Background technique
The application of soft magnetic materials in the industry starts from late nineteenth century, is the rise along with electric power electrician and telecom technology
And occur, application range is extremely extensive.Soft magnetic materials be not only applicable to field of household appliances, informatization, automotive field and
Other mating fields, the main raw material(s) more important is soft magnetic materials as Electronic Components Manufacturing are brought in a steady stream not for it
Disconnected demand.And with the extension of the development of electronics industry and application field, the requirement to magnetic material is also higher and higher.It is existing
The magnetic conductivity of soft magnetic ferrite in technology is unable to satisfy the demand of the prior art, therefore needs to design a kind of high magnetic permeability soft magnetism
Ferrite Material solves the problems of the prior art.
Summary of the invention
Based on background technique there are the problem of, the invention proposes a kind of preparation sides of rear-earth-doped MnZn ferrite material
Method, rear-earth-doped MnZn ferrite material prepared by the present invention initial permeability with higher and saturation flux density.
The invention proposes a kind of preparation methods of rear-earth-doped MnZn ferrite material, include the following steps:
S1, ball mill ball milling is added in principal component manganese oxide, zinc oxide, iron oxide, obtains mixture A;Wherein manganese oxide,
Zinc oxide, iron oxide molar ratio be 35-37:53-55:9-11;
S2, mixture A is subjected to pre-burning, then cools to room temperature, obtains Preburning material;
S3, by Preburning material, vanadium oxide, niobium pentaoxide, bismuth oxide, molybdenum oxide, phosphorus pentoxide, copper oxide, compound dilute
Ball mill secondary ball milling is added in soil additive, and drying obtains mixture B;The combined rare earth additive be by cerium sesquioxide,
Yttrium oxide, lanthana composition;
S4, poly-vinyl alcohol solution mixing granulation is added into mixture B, then crosses 40-80 mesh, obtains particulate material;It is mixed
The mass ratio for closing material B and poly-vinyl alcohol solution is 80-90:10-12;
S5, particulate material is added in molding machine and is suppressed, obtain blank;
S6, by blank 1350-1380 DEG C at a temperature of be sintered and cooled after.
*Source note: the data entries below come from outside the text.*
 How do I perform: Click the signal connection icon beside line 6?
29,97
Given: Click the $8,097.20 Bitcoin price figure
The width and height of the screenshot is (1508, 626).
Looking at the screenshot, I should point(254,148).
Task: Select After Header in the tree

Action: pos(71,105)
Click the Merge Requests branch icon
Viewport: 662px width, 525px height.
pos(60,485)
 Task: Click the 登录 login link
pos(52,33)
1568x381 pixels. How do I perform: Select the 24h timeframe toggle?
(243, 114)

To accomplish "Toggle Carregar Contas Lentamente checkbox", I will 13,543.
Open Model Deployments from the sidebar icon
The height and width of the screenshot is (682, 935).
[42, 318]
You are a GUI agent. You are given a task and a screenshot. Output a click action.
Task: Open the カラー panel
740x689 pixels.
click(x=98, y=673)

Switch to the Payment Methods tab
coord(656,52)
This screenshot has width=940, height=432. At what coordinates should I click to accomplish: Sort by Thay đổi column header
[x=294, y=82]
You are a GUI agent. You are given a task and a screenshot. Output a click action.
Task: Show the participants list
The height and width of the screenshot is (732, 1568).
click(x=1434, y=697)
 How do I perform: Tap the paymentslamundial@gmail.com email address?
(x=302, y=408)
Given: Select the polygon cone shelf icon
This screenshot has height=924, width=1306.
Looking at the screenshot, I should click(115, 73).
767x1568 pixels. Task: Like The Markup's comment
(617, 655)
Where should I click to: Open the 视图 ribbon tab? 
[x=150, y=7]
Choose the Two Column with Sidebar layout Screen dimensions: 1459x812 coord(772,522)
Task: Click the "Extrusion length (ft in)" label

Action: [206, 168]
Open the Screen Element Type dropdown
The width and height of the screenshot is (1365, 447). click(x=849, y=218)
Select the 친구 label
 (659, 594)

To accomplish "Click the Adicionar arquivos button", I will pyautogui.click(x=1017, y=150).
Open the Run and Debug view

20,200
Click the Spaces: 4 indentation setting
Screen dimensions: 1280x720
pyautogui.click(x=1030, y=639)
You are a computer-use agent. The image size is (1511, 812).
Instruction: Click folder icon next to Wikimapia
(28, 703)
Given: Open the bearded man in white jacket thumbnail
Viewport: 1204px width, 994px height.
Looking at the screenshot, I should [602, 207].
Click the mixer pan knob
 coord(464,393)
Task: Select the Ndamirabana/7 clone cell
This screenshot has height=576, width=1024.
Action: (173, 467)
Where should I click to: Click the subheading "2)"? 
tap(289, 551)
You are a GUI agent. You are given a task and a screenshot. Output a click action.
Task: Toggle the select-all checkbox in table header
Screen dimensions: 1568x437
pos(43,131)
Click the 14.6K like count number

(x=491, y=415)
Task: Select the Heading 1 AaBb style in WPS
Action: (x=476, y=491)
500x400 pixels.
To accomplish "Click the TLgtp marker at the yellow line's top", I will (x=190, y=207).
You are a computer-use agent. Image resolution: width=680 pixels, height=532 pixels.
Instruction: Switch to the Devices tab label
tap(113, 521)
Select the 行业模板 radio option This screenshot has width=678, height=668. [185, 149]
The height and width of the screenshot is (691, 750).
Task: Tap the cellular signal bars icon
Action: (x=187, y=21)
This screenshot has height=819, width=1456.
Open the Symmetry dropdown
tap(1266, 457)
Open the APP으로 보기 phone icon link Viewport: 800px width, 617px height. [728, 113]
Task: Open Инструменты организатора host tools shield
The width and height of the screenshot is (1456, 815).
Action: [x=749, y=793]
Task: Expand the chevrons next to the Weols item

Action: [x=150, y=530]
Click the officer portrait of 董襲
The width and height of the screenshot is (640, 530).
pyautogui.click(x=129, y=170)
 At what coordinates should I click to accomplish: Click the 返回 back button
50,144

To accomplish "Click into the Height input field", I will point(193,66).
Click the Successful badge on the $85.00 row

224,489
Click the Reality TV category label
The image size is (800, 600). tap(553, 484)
Preferably, in S1, drum's speed of rotation 150-200r/min, Ball-milling Time 4-6h.
Preferably, in S2, calcined temperature is 860-880 DEG C, burn-in time 60-90min.
Preferably, in S3, Preburning material, vanadium oxide, niobium pentaoxide, bismuth oxide, molybdenum oxide, phosphorus pentoxide, copper oxide,
The mass ratio of combined rare earth additive is 9800-10000:2-3:1-2:1-2:1.5-3:1.5-2.5:0.5-1.5:6-10.
Preferably, in S3, the combined rare earth additive is by cerium sesquioxide, yttrium oxide, lanthana 3- in mass ratio
4:4-5:6-8 composition.
Preferably, in S3, drum's speed of rotation 150-200r/min, Ball-milling Time 2-3h.
Preferably, in S4, using mass fraction is the poly-vinyl alcohol solution of 8-10%.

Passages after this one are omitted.